◆ **Problem to work on**:
An exact copy is required of every line from the one with "Instruction: Click inside" through the end of the data below, and the pictures must stay out of it.

Extracted data entries:
=== Begin Enclosure ===

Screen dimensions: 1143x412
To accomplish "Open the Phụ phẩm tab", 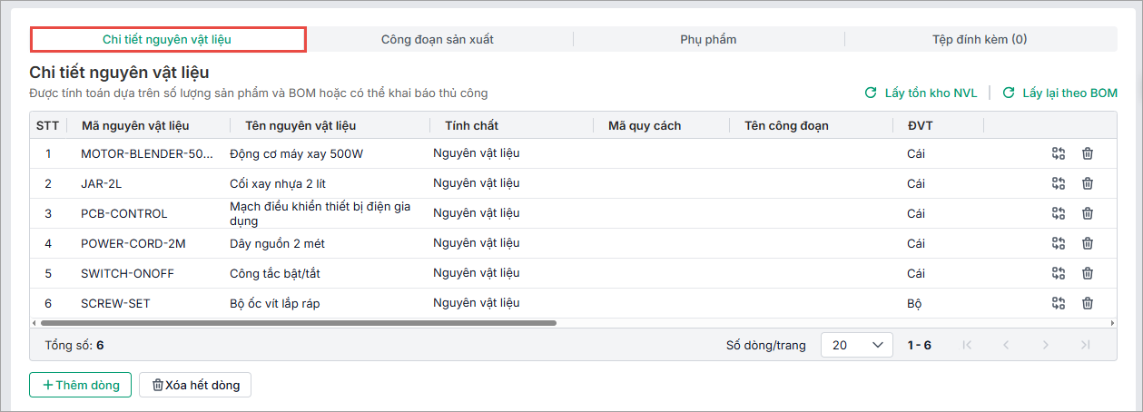I will point(708,39).
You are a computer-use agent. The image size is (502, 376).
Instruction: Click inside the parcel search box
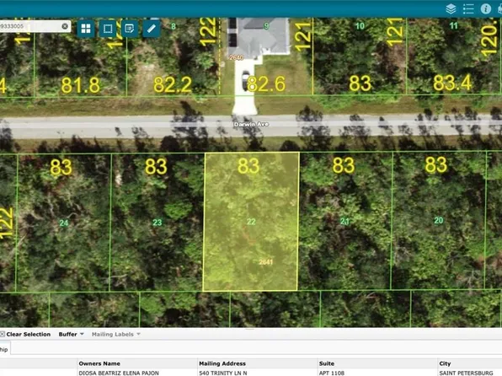pyautogui.click(x=30, y=26)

=== End Enclosure ===

◆ **Answer**:
Instruction: Click inside the parcel search box
pyautogui.click(x=30, y=26)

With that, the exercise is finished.